● What you should do
What you write should be an exact repeat of the lines from the one with "Instruction: Open the ticket icon in header" through the final line below, minus the pictures.

_ _ _ _

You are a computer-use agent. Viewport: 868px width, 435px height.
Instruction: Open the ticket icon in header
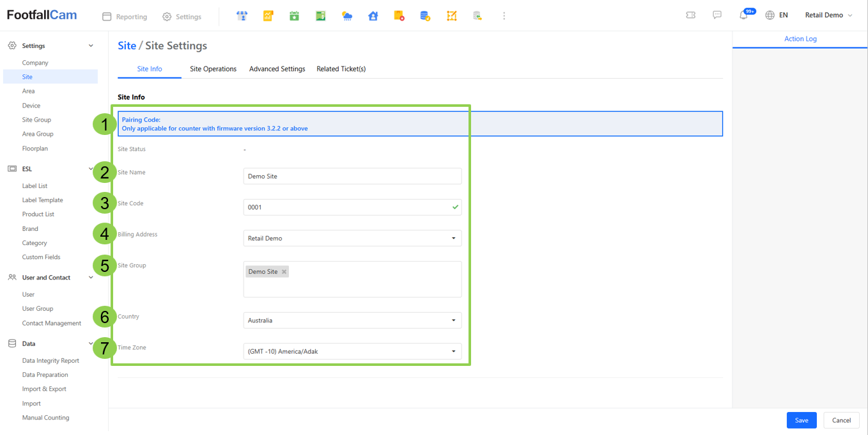[x=690, y=15]
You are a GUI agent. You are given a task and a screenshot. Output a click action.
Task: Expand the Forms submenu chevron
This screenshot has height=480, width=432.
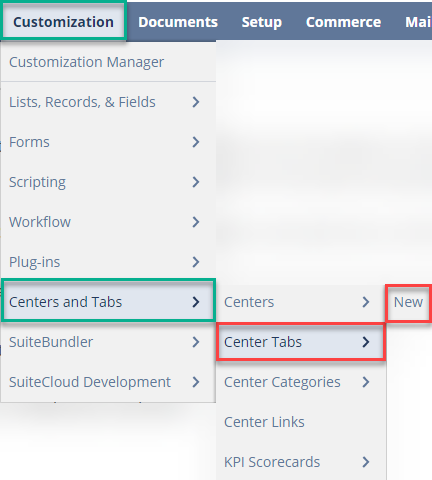click(x=196, y=142)
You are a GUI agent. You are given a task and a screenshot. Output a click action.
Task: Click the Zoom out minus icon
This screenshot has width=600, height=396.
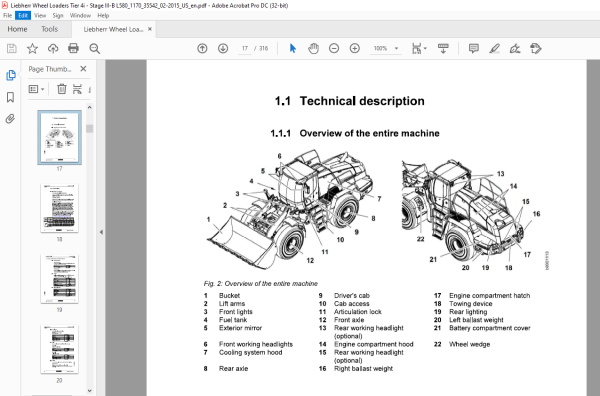334,49
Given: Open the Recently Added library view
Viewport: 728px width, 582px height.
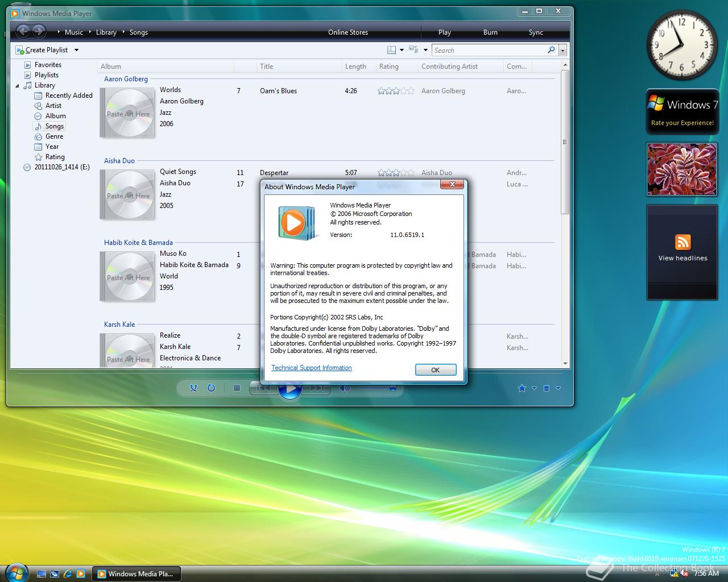Looking at the screenshot, I should [x=68, y=95].
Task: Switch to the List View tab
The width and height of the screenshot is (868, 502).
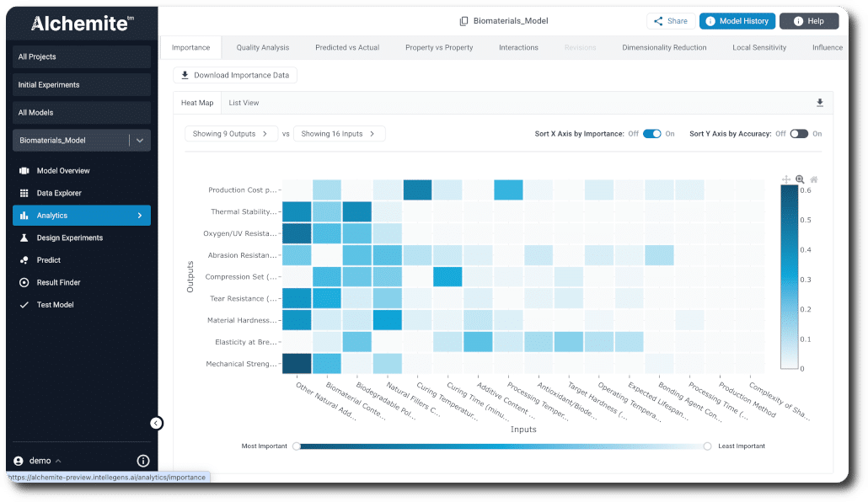Action: click(244, 103)
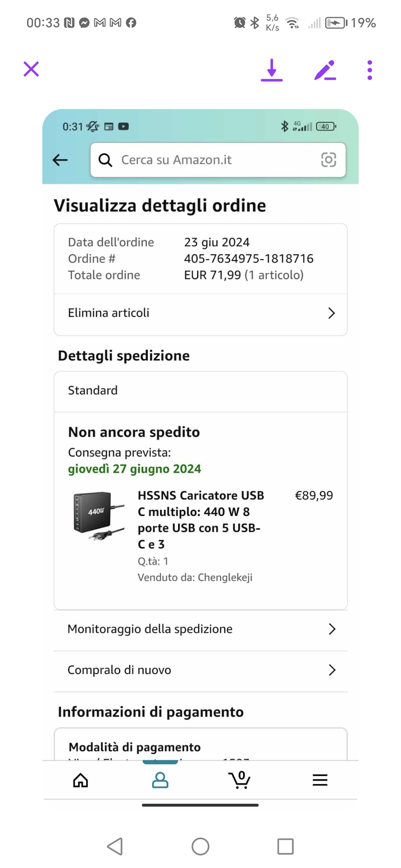Open the shopping cart icon
Screen dimensions: 401x868
click(240, 780)
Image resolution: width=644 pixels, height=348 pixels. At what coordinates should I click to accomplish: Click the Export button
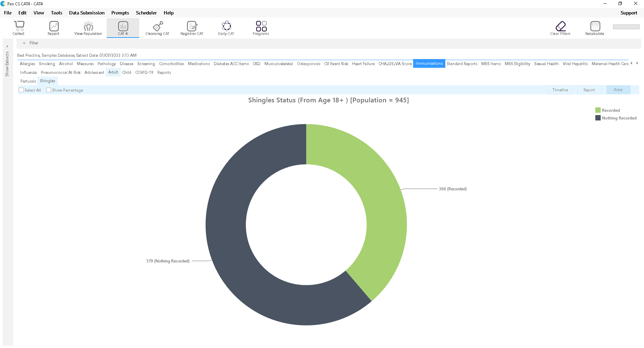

_ _ _ _

● Output
Instruction: Open the ticket icon in header
[x=690, y=15]
You are a GUI agent. You are given a task and a screenshot. Output a click action.
Task: Expand the Forms submenu chevron
This screenshot has height=480, width=432.
click(x=196, y=142)
You are a GUI agent. You are given a task and a screenshot. Output a click action.
Task: Click the Zoom out minus icon
This screenshot has width=600, height=396.
334,49
Given: Open the Recently Added library view
Viewport: 728px width, 582px height.
Looking at the screenshot, I should [x=68, y=95].
Task: Switch to the List View tab
The width and height of the screenshot is (868, 502).
Action: click(244, 103)
Open the shopping cart icon
Screen dimensions: 401x868
click(240, 780)
Image resolution: width=644 pixels, height=348 pixels. At what coordinates should I click to accomplish: Click the Export button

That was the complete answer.